Aran weight yarn. This was knit in four rectangular panels and then sewn together. The mitred border was then knit on to the throw and sewn at the corners and on the back. By the end this was getting very heavy and made my arms ache.
4ply yarn. Knit in grey this has a dropped stitch design feature on the front. If knitting this again I would make two changes. The first would be to knit it in the round on circular needles, this would make the top smoother with no side seams and probably less itchy for sensitive skin. The second would be to make it longer. Feedback from West Wight Alpacas is that lots of people like the top, but feel it is a bit short. The odd thing is that I did it exactly as the pattern and it doesn't look short at all in the photograph on the pattern front.
4ply yarn. This was very enjoyable to knit and once I got into the pattern it was not as complex as it might look. The photograph shows it being blocked on my home made blocking board, made from an old wardrobe door covered in several layers of self adhesive cork sheet and with a quilted fabric cover. In spite of appearances the board is quite light in weight for it's size.

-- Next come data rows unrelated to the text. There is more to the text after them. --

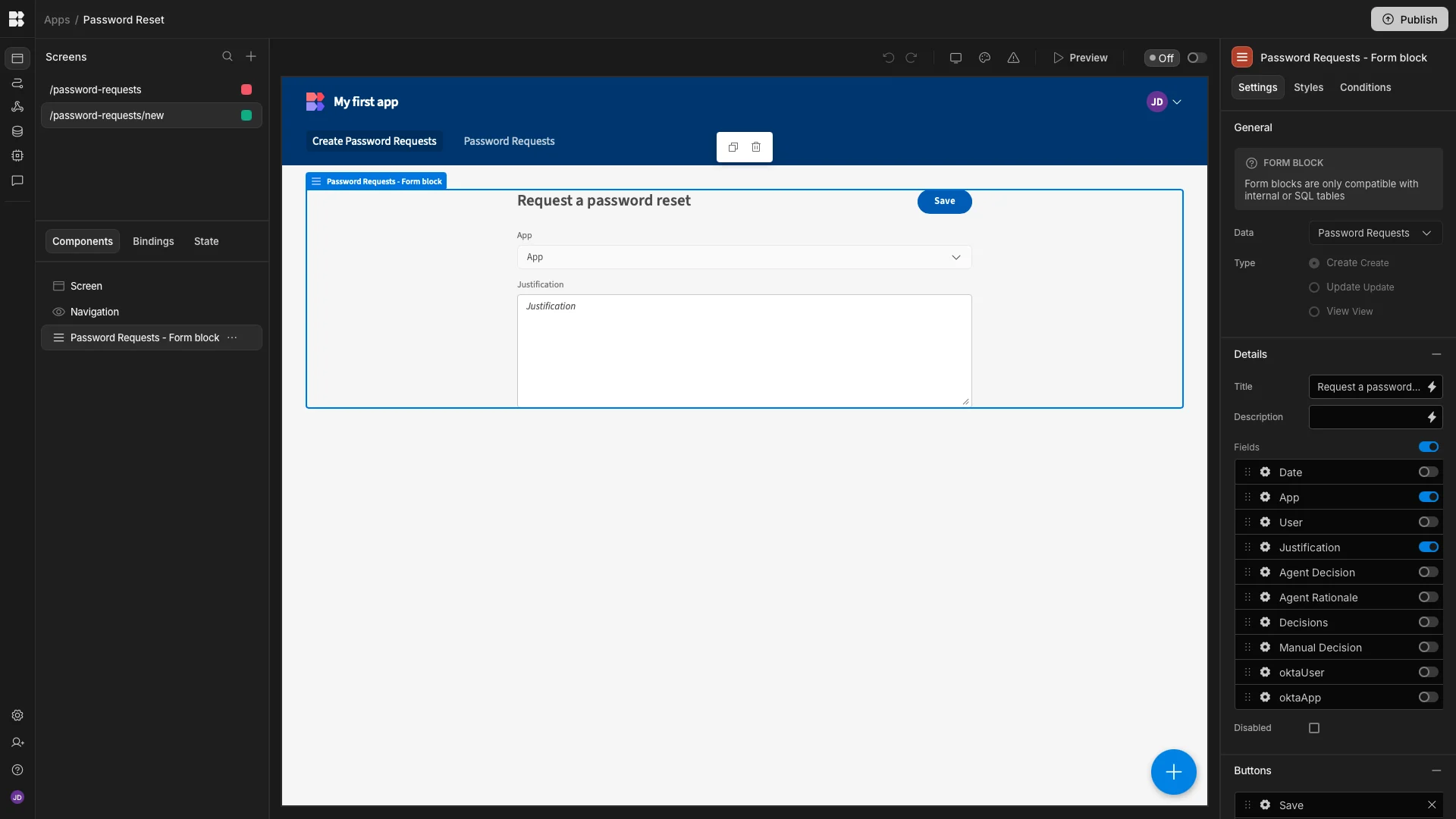This screenshot has width=1456, height=819.
Task: Click the undo arrow in the toolbar
Action: pyautogui.click(x=888, y=58)
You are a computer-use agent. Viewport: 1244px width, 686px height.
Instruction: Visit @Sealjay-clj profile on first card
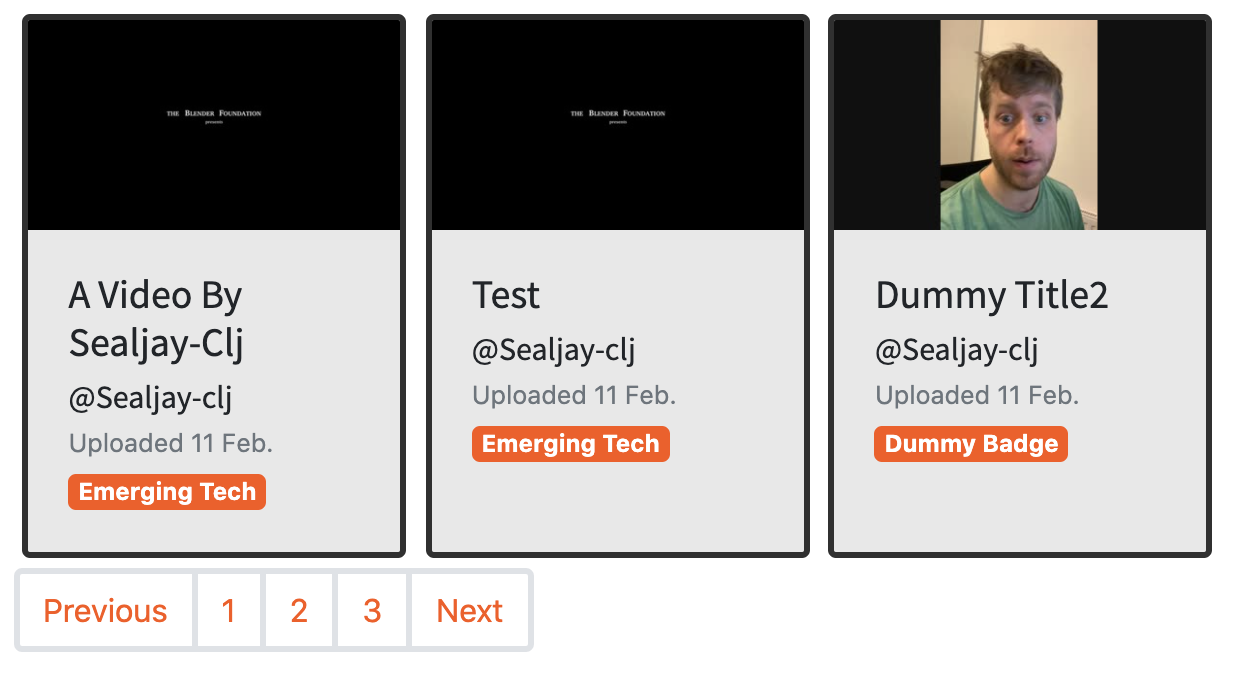pos(150,399)
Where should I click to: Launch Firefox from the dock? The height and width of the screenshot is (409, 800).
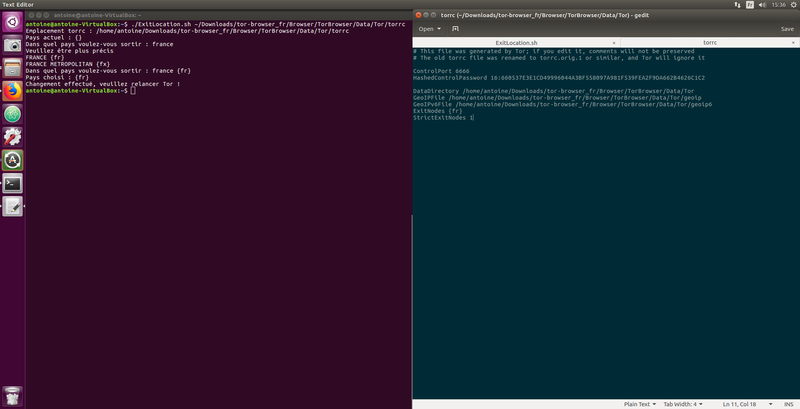[x=12, y=90]
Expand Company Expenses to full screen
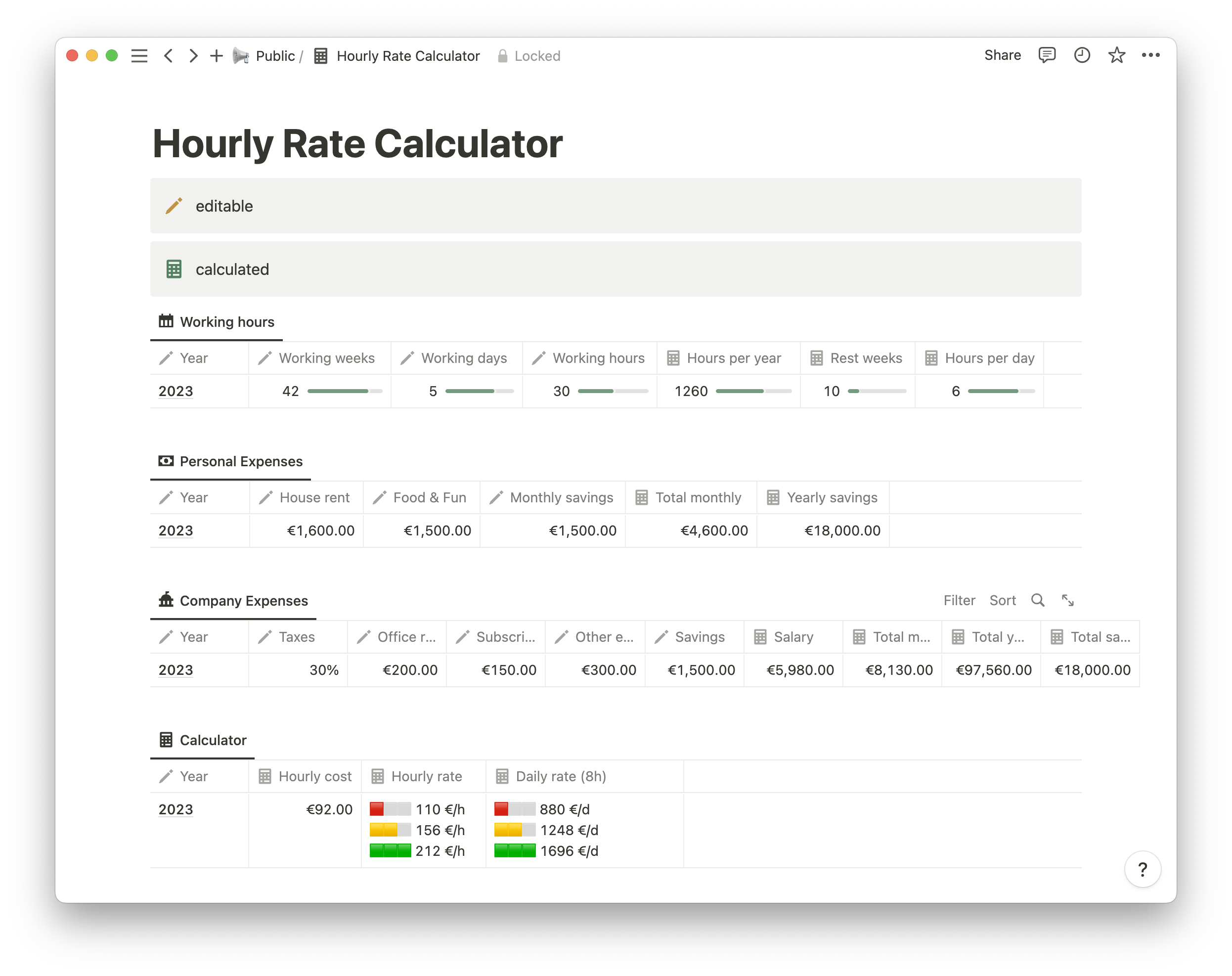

I had about a week to do this one and it is even more complex than it looks. The main body of the hat is knit as a long ribbon, which, after part of it is unravelled, is then sewn together in a spiral on a head form. After this a rib edge is knitted by picking up stitches all along the edge of the hat. Once this has been done the loops, formed when the ribbon was unravelled, are then cut and teased out with a wire brush to form "locks" of Alpaca hair. The final part is adding additional locks of hair in a contrasting colour. I found I had to sew these in to stop them untying themselves and falling out. I did manage to get this done in time and the end result is quite good, but I can think of easier ways to achieve a very similar end result.